The phase IIb clinical trial, known as HERIZON-BTC-01, was a global, multicenter effort to evaluate the effectiveness and safety of Zymeworks' zanidatamab, an antibody that works against the HER2 protein by binding to HER2 receptors, decreasing the amount of HER2 on cancer cells' surface and helping to slow down their runaway growth. The study enrolled 87 participants with HER2-amplified bile duct cancer that was locally advanced or had spread throughout the body, and for whom chemotherapy had stopped working. The patients received zanidatamab intravenously every two weeks.

The researchers found that the treatment effectively shrank tumors in 41% of the patients. Half of the patients responded within 1.8 months, and these responses lasted at least 12.9 months in half of the patients who responded to the drug.

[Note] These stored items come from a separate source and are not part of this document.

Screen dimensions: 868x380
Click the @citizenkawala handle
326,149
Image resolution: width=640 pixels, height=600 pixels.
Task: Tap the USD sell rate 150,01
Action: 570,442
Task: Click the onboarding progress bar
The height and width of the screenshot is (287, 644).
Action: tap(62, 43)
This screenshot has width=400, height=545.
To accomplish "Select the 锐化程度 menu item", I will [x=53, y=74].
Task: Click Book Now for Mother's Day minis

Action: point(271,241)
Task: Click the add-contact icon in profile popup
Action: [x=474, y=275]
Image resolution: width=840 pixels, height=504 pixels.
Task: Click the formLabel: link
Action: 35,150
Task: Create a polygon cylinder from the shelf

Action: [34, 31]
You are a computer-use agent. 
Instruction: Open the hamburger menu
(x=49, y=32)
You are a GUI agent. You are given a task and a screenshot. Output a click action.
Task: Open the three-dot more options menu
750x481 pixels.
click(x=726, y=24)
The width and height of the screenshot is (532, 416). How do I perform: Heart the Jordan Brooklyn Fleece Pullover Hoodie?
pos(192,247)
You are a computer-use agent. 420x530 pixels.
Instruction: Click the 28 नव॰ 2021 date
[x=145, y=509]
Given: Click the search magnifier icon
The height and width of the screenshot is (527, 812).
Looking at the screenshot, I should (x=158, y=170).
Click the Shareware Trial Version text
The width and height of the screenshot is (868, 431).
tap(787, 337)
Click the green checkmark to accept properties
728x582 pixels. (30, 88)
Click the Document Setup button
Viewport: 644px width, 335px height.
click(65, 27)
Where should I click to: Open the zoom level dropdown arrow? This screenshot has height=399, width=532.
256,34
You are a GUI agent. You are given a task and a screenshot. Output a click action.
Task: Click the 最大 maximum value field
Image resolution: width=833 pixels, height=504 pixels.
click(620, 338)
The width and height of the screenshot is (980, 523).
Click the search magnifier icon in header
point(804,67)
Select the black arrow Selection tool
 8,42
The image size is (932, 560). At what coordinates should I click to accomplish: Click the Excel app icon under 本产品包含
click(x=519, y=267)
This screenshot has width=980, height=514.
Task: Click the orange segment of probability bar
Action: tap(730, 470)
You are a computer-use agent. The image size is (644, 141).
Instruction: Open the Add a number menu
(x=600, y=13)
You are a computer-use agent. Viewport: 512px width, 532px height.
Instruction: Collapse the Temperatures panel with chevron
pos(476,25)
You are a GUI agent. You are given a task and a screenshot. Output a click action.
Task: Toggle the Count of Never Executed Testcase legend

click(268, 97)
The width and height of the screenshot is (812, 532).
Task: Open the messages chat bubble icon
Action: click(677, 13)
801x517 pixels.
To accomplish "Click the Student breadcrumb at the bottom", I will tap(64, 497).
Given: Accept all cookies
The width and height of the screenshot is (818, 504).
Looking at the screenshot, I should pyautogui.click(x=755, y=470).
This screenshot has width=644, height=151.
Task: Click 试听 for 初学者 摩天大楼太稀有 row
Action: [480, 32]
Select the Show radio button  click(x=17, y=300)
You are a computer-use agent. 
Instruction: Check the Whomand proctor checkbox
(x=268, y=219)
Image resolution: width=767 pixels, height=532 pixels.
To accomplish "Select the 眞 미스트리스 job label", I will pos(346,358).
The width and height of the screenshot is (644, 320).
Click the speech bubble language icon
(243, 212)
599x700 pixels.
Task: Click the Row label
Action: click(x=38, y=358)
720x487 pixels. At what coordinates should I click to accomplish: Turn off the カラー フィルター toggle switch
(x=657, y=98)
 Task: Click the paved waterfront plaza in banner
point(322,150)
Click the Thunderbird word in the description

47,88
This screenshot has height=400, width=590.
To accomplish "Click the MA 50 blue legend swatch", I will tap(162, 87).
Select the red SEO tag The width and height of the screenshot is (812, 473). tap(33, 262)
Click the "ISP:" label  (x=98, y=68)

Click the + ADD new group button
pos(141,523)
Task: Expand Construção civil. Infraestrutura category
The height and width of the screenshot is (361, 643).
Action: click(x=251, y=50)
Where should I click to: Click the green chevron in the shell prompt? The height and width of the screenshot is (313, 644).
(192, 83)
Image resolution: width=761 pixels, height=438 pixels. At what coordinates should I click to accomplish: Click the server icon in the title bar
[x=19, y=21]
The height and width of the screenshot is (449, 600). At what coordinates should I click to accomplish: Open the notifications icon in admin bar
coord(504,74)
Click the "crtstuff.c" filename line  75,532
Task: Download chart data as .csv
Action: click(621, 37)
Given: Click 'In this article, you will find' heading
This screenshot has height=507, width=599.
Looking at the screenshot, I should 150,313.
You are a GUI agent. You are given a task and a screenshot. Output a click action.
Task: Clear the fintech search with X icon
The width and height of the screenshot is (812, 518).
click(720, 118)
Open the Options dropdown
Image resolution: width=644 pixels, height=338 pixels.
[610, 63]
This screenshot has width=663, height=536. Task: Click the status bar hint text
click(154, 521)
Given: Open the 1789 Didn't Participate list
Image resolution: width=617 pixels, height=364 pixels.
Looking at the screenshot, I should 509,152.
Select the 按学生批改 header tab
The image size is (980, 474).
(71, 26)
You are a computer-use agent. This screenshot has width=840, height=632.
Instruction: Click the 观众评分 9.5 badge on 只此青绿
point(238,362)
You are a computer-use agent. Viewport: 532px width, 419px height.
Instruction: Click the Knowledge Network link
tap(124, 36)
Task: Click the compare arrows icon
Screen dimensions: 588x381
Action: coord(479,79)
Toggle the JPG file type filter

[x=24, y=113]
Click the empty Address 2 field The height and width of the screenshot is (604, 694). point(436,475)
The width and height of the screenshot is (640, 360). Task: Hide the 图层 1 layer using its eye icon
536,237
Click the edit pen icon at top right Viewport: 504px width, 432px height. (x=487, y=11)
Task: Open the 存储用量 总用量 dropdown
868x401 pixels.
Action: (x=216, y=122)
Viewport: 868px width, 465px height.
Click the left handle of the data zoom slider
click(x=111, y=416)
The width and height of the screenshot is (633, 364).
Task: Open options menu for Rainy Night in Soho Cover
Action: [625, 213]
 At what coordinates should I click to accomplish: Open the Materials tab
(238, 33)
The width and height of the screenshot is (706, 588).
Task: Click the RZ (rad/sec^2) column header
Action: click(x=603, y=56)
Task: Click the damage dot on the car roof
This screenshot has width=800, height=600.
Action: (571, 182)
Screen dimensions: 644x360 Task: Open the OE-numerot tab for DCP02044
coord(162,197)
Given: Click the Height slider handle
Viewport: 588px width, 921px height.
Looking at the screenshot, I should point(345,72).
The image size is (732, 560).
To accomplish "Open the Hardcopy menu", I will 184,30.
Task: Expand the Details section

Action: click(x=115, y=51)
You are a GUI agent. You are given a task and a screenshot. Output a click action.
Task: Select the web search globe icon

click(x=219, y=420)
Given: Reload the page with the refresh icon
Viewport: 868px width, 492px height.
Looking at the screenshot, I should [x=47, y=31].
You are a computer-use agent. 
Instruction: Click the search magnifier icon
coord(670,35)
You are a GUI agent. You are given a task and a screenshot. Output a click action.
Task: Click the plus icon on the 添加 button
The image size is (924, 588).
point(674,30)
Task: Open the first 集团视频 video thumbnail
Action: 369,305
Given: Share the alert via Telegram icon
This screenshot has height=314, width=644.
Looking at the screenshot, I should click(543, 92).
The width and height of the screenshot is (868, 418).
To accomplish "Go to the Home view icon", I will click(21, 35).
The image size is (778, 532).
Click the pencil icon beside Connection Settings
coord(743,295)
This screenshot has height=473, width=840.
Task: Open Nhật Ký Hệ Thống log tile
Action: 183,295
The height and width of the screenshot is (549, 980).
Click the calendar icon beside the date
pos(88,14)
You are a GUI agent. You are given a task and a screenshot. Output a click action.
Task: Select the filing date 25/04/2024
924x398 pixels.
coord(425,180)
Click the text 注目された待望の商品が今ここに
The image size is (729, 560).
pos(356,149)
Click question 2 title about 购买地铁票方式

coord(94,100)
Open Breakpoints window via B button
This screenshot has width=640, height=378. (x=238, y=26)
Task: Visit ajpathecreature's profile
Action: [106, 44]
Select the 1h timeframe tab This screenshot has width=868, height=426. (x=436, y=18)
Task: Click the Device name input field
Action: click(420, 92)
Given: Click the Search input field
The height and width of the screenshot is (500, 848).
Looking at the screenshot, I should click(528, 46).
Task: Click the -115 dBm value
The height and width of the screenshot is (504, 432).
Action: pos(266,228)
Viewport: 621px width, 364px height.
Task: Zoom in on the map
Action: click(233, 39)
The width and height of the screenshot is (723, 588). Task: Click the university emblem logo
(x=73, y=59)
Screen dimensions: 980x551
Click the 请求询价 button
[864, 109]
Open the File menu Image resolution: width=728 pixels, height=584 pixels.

Zanidatamab was well-tolerated overall. The most common treatment side effects were diarrhea in 37% of participants, and infusion-related reactions in 33% of participants, including allergic reactions, injection site pain, nausea, or flu-like symptoms. Although a small number of people had a decrease in heart function, no severe side effects were reported. The trial data support zanidatamab's potential as a targeted therapy in a subset of HER2-positive patients who are not responding to other treatments.

The researchers recommend further study to test zanidatamab's safety and effectiveness in a larger group of people. The drug is also being evaluated in combination with first-line chemotherapies, as well as for patients with other HER2-expressing tumors. The researchers said they believe that continued evaluation of HER2-targeted therapies in HER2-positive biliary tract cancers is essential for improving patient care.

"There are currently no approved therapies targeting HER2 in these cancers, and therefore there is a significant unmet medical need," co-first author Dr. James Harding, a gastrointestinal oncologist at New York's Memorial Sloan Kettering Cancer Center, said in a statement. "The study illustrates the importance of molecular profiling of these cancers to allow us to match patients to precision medicines that target the features of their individual cancer."